First, we need to determine the amount of $$\mathrm{O}_2$$ (oxygen gas) in moles that is displaced by the quantity of electricity mentioned. To do this, we'll use the molar volume of a gas at Standard Temperature and Pressure (S.T.P.), which is approximately $$22.4 \mathrm{~L/mol}$$ (or $$22400 \mathrm{~mL/mol}$$).

The volume of $$\mathrm{O}_2$$ is given as $$5600 \mathrm{~mL}$$. Now, we convert this volume to moles:

$$ \text{moles of } \mathrm{O}_2 = \frac{\text{volume of } \mathrm{O}_2}{\text{molar volume}} = \frac{5600 \mathrm{~mL}}{22400 \mathrm{~mL/mol}} = 0.25 \mathrm{~mol} $$

Next, we'll use Faraday's laws of electrolysis to relate the moles of $$\mathrm{O}_2$$ to the moles of silver being displaced. In electrolysis, silver is deposited at the cathode according to the following half-reaction:

$$ \mathrm{Ag}^+ + e^- \rightarrow \mathrm{Ag} $$

This tells us that for each mole of $$\mathrm{Ag}^+$$ ions, only 1 mole of electrons is required to reduce it to silver metal $$\mathrm{Ag}$$. However, the liberation of oxygen gas involves the following half-reaction:

$$ 2\mathrm{H_2O} (l) \rightarrow \mathrm{O}_2 (g) + 4H^+ (aq) + 4e^- $$

From this reaction, we can see that 1 mole of $$\mathrm{O}_2$$ gas requires 4 moles of electrons to be produced.

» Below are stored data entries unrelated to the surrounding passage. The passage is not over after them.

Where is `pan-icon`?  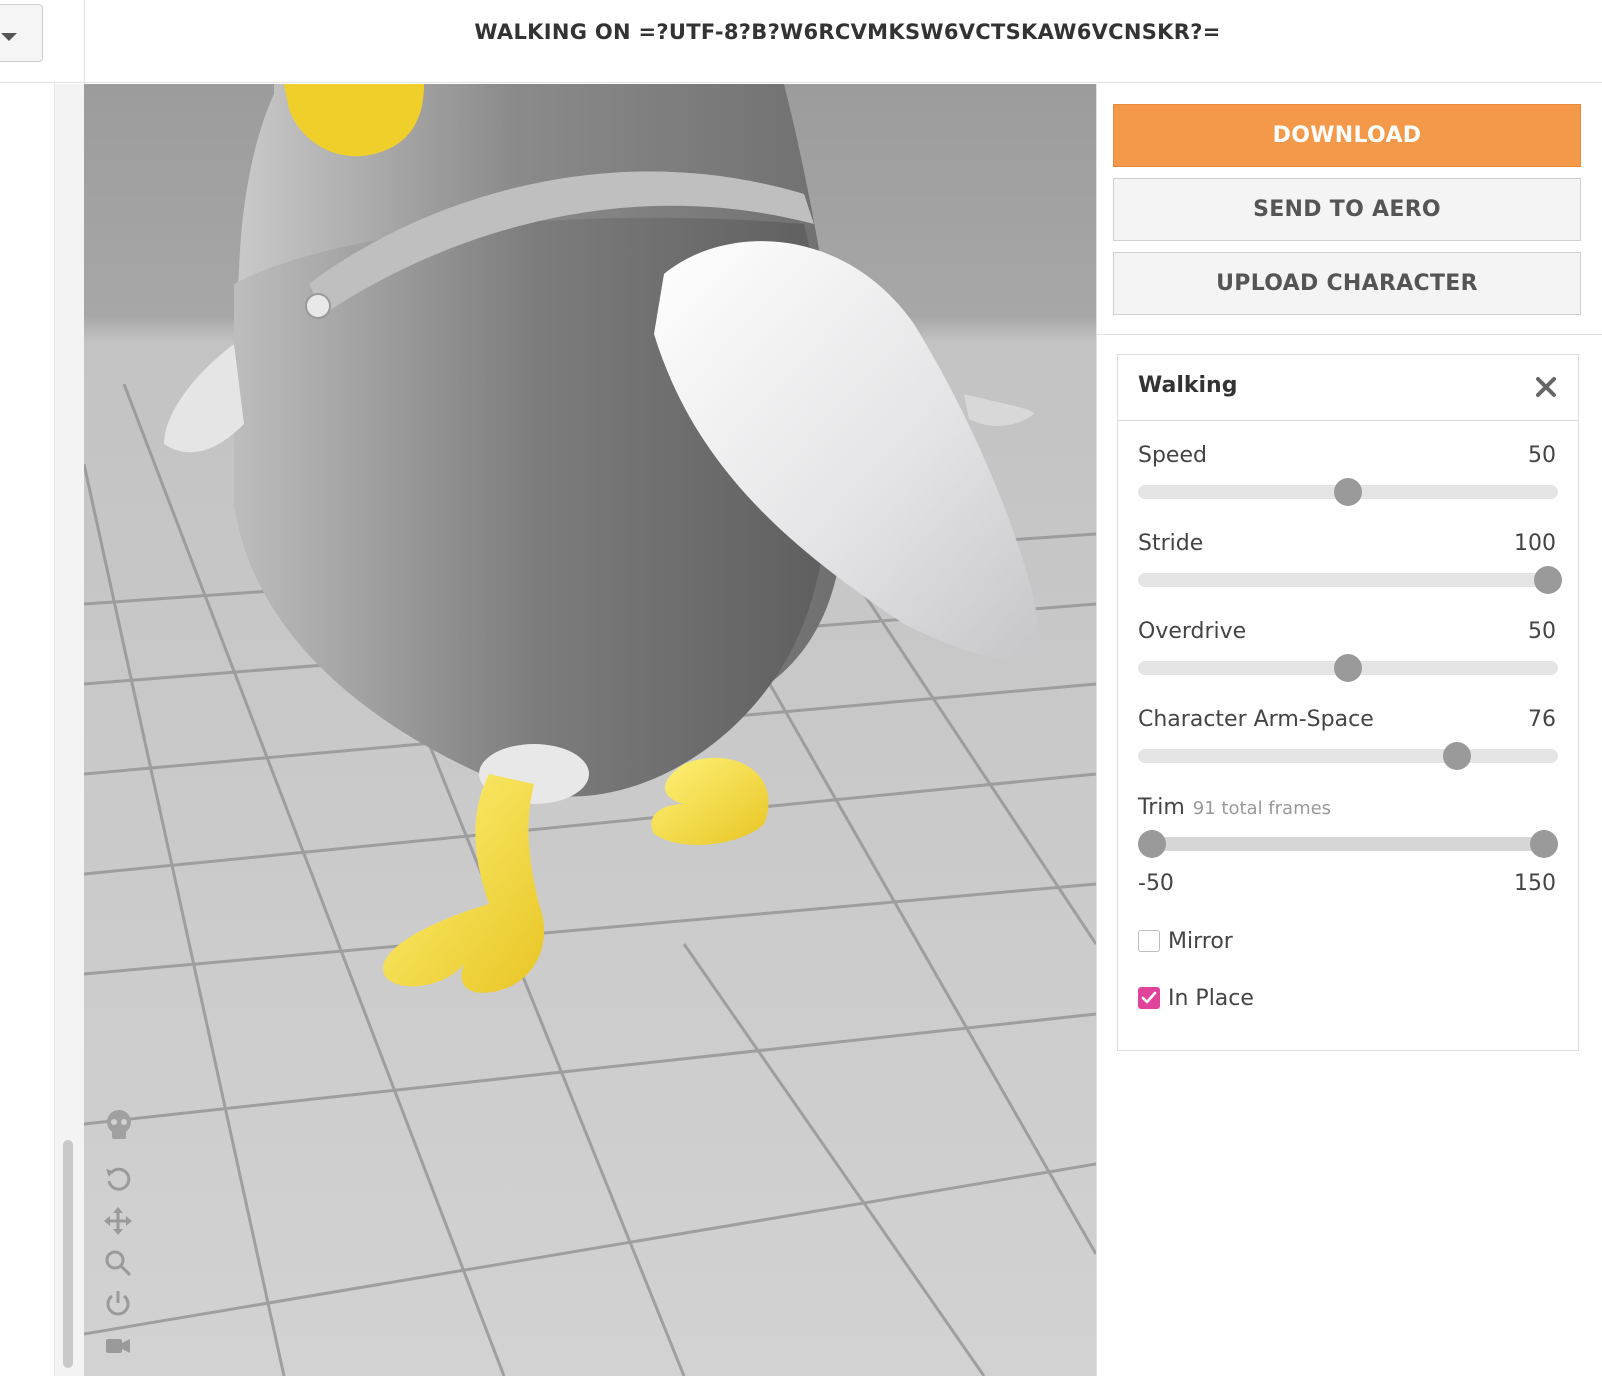
pan-icon is located at coordinates (122, 1225).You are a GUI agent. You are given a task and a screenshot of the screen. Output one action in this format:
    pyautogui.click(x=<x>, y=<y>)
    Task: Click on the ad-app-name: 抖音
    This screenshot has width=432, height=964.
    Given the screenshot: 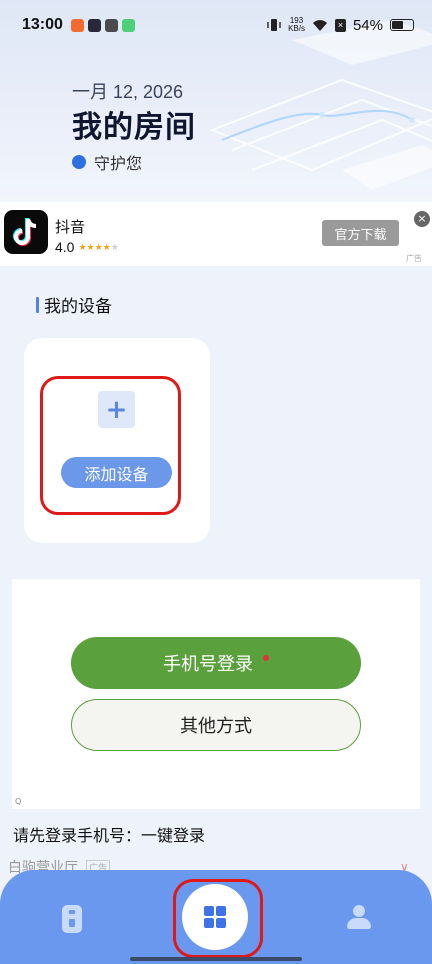 What is the action you would take?
    pyautogui.click(x=70, y=227)
    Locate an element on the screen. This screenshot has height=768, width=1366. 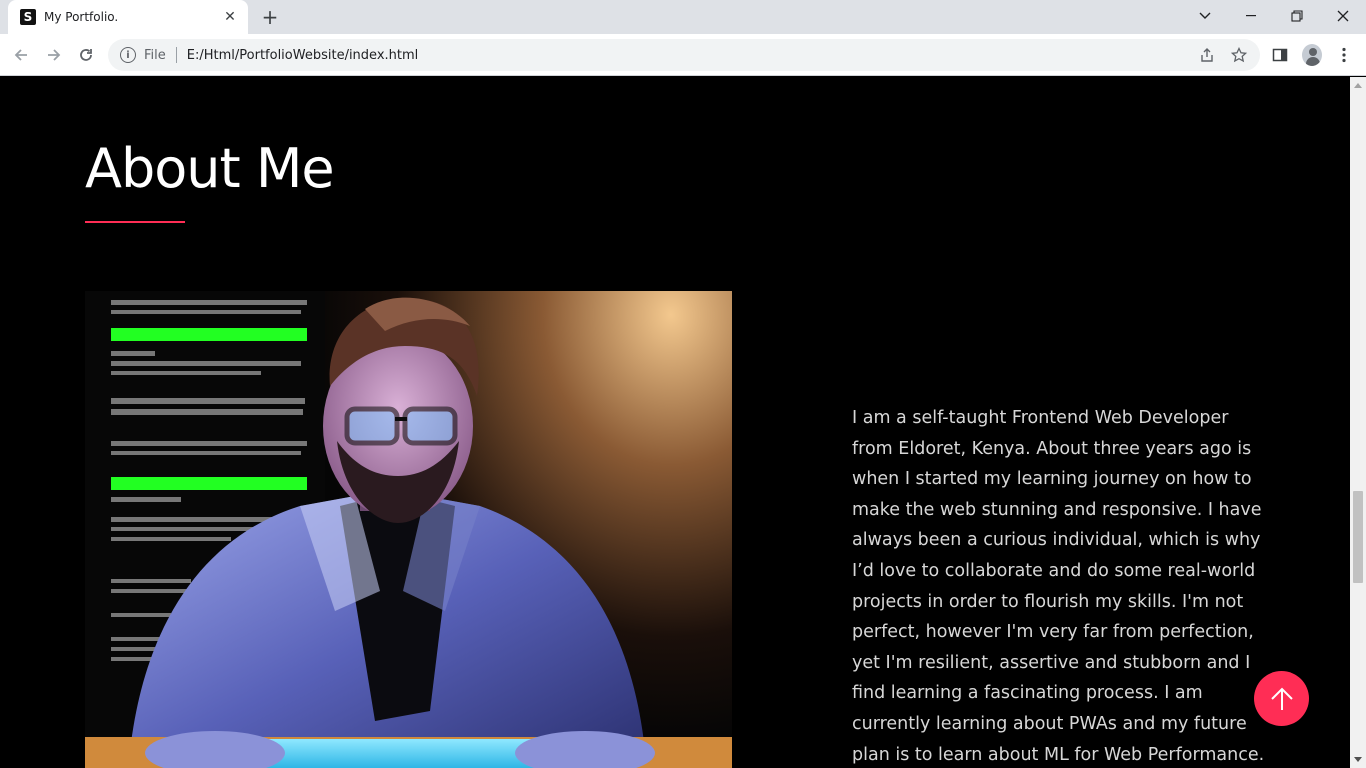
section-title: About Me is located at coordinates (210, 168).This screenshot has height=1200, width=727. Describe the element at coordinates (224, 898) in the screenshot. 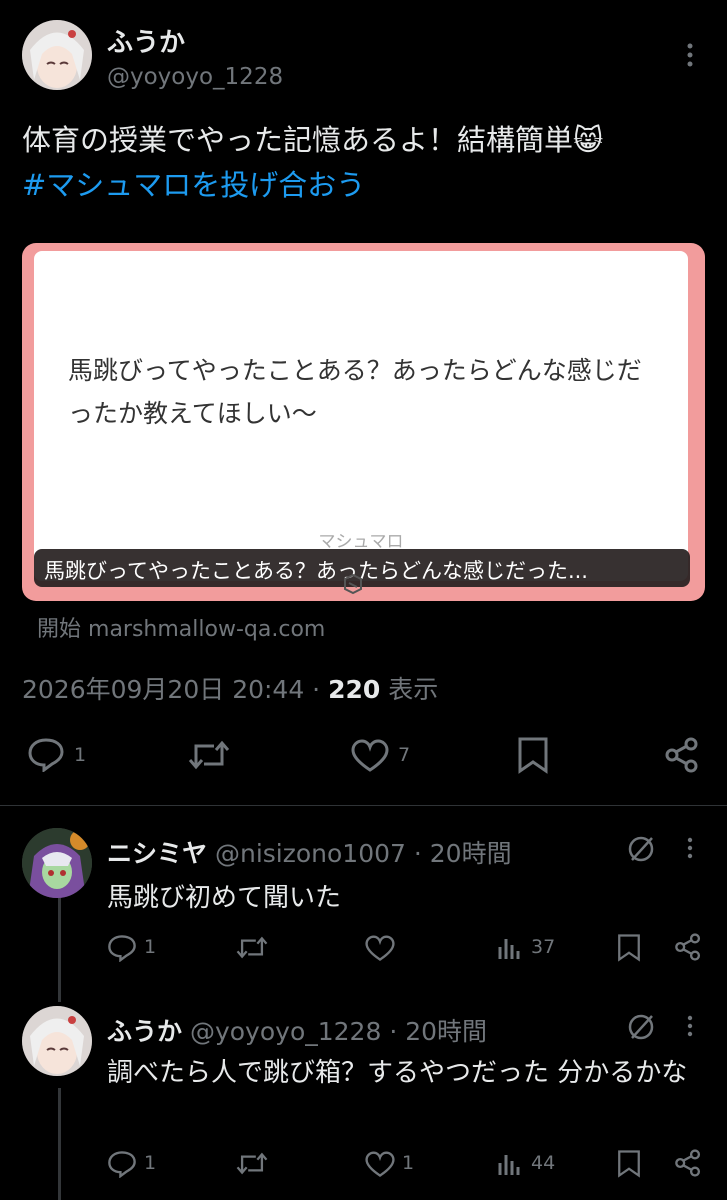

I see `reply-text: 馬跳び初めて聞いた` at that location.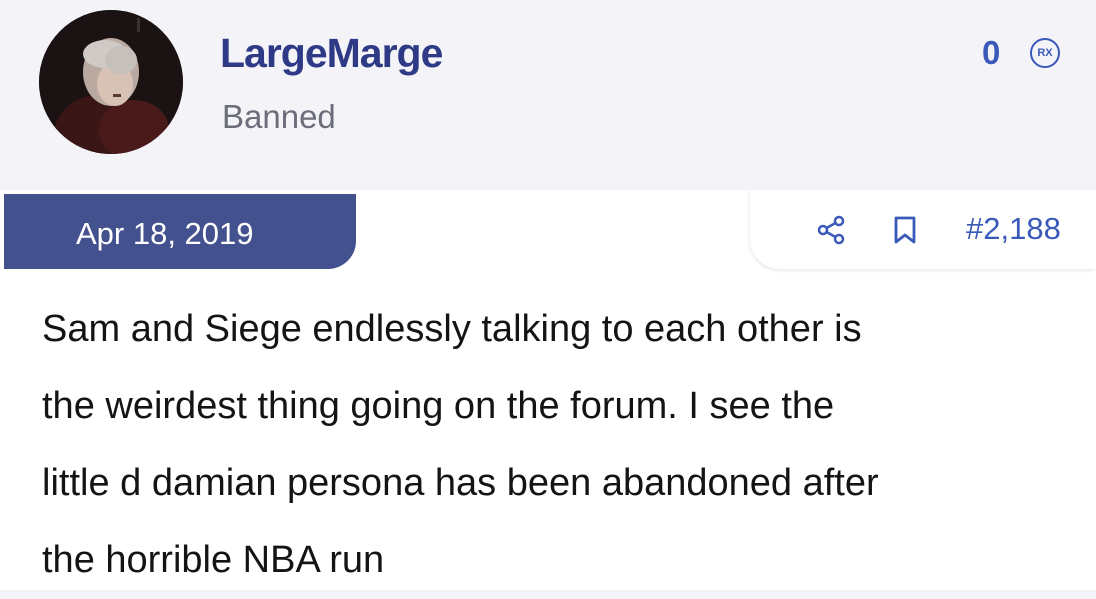 Image resolution: width=1096 pixels, height=599 pixels. I want to click on rx-icon: RX, so click(1045, 53).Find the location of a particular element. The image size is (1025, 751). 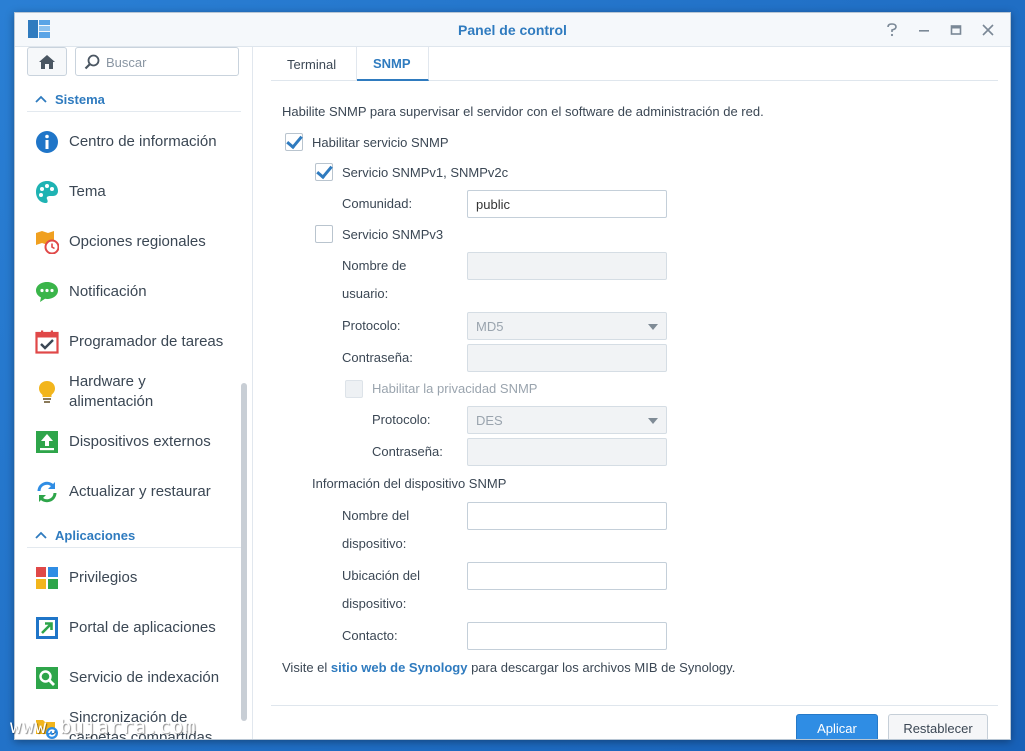

sidebar-item-programador-de-tareas: Programador de tareas is located at coordinates (134, 342).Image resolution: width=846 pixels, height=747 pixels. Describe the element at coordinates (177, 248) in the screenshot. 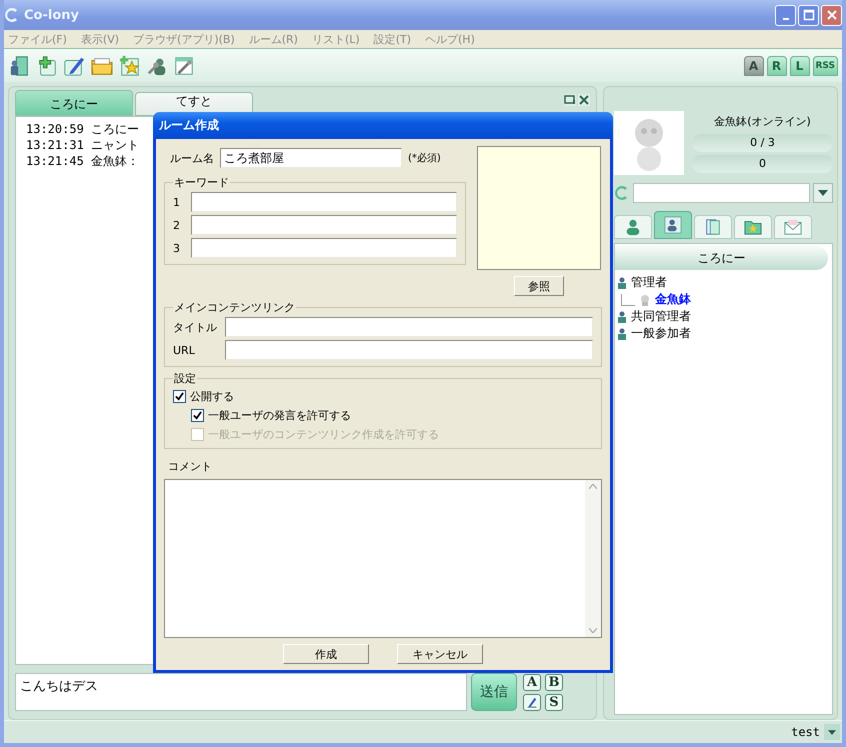

I see `field-label: 3` at that location. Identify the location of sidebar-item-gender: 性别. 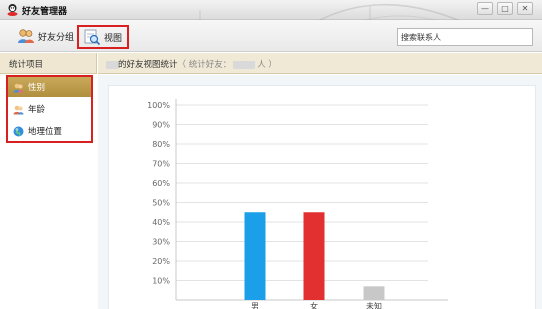
(50, 87).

Therefore, the number of moles of electrons associated with the $$0.25 \mathrm{~mol}$$ of $$\mathrm{O}_2$$ will be:

$$ \text{moles of electrons for } \mathrm{O}_2 = 0.25 \mathrm{~mol} \times 4 = 1 \mathrm{~mol} $$

Now, since it takes 1 mole of electrons to reduce 1 mole of $$\mathrm{Ag}^+$$. The moles of electrons required is equal to the moles of $$\mathrm{Ag}$$ produced. Hence, we have 1 mole of $$\mathrm{Ag}$$ being deposited.

Finally, to calculate the mass of this silver, we use the molar mass of silver:

$$ \text{Mass of Ag} = (\text{moles of Ag}) \times (\text{Molar mass of Ag}) = 1 \mathrm{~mol} \times 108 \mathrm{~gmol}^{-1} = 108 \mathrm{~g} $$

So, the mass of silver displaced by the quantity of electricity that displaces 5600 mL of $$\mathrm{O}_2$$ at S.T.P. will be $$108 \mathrm{~g}$$.